> **What you need to do**: Report every line of the records that contains the word "header".

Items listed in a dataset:
----------

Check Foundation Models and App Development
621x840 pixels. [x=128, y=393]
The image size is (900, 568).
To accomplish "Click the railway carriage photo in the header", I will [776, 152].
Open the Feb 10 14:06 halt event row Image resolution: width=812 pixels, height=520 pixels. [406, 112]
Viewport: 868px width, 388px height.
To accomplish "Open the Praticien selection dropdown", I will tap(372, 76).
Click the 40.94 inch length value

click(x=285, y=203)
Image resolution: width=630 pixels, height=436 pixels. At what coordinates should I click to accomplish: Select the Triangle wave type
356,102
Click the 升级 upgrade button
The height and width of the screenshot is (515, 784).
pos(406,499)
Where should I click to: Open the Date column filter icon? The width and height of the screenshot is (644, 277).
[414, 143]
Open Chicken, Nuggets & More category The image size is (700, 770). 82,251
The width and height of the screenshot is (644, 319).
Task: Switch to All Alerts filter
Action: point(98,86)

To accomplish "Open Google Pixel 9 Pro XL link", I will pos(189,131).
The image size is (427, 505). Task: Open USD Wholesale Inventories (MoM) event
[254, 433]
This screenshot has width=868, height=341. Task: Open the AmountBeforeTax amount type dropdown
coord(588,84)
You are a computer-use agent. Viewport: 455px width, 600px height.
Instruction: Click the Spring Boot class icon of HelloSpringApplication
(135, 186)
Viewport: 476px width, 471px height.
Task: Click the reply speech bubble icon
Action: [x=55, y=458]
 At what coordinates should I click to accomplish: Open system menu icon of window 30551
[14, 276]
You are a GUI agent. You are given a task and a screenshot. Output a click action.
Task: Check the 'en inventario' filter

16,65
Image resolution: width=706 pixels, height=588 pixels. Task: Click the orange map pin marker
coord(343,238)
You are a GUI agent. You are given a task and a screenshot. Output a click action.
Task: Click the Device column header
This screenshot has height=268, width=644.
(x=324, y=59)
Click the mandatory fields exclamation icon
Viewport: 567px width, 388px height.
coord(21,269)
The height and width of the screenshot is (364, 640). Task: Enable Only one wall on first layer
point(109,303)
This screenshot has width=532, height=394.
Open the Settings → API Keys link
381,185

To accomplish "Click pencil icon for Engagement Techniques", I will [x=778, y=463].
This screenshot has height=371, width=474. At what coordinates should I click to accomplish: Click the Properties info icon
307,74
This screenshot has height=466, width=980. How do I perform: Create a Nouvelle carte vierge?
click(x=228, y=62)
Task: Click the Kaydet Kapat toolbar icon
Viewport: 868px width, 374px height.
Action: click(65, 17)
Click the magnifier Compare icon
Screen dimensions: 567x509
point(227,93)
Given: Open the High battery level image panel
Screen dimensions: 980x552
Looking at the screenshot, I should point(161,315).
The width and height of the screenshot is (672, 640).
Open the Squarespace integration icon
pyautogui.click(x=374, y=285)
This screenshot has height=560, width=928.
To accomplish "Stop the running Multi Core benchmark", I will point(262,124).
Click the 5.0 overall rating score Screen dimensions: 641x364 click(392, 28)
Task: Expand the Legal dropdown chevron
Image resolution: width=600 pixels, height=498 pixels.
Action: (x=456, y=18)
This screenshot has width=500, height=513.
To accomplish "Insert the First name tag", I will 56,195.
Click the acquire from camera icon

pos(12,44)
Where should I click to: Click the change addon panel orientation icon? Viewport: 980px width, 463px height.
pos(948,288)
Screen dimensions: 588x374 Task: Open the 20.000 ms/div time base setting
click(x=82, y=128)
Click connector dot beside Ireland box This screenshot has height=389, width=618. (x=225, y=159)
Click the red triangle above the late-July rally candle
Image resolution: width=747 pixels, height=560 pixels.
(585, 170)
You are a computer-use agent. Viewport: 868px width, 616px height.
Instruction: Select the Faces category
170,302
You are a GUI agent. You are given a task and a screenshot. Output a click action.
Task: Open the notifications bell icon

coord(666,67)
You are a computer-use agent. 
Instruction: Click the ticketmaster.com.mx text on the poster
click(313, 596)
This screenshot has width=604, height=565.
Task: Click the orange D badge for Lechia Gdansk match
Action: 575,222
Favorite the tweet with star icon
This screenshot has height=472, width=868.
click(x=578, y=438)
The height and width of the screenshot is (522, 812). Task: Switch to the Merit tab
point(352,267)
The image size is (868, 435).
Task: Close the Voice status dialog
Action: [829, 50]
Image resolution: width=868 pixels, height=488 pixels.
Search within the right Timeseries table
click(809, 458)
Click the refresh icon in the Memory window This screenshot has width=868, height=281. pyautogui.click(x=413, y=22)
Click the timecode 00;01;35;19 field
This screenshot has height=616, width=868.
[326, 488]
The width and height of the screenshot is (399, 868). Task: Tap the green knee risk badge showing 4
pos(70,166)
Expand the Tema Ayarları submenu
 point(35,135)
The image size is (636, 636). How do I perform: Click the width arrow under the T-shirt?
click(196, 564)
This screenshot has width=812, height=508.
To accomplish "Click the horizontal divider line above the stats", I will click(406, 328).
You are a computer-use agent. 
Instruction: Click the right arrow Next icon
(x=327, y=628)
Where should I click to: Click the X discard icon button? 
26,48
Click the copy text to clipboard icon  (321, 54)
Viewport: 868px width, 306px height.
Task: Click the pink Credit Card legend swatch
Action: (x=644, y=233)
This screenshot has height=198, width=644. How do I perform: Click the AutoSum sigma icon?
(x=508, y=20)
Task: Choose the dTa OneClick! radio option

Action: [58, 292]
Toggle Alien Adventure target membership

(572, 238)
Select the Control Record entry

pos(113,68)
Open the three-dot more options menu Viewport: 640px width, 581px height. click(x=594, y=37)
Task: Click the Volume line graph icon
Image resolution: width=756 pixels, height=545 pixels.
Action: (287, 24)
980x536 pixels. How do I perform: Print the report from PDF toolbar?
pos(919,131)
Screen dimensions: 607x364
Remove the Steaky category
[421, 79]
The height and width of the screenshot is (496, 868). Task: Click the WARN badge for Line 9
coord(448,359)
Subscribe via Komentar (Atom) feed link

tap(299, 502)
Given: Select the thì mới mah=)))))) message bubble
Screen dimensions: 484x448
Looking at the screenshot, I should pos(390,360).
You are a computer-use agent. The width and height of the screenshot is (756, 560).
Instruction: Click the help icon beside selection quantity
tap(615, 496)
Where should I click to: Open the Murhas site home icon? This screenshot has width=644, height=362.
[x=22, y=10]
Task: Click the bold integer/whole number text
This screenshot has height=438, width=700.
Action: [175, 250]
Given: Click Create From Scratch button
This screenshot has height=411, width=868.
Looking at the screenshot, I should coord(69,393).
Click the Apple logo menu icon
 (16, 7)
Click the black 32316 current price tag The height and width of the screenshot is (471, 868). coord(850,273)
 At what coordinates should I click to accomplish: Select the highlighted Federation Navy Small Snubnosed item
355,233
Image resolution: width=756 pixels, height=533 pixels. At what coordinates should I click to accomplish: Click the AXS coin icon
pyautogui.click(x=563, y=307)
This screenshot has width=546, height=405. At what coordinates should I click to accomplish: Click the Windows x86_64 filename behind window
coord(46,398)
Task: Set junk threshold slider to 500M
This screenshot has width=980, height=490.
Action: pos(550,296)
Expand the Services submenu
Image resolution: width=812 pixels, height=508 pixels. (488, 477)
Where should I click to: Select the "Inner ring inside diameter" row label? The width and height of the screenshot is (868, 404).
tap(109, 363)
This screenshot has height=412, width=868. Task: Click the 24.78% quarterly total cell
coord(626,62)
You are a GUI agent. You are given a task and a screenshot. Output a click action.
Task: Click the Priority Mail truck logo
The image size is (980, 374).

----------

> **Solution**:
To accomplish "Click the railway carriage photo in the header", I will [776, 152].
Task: Click the Device column header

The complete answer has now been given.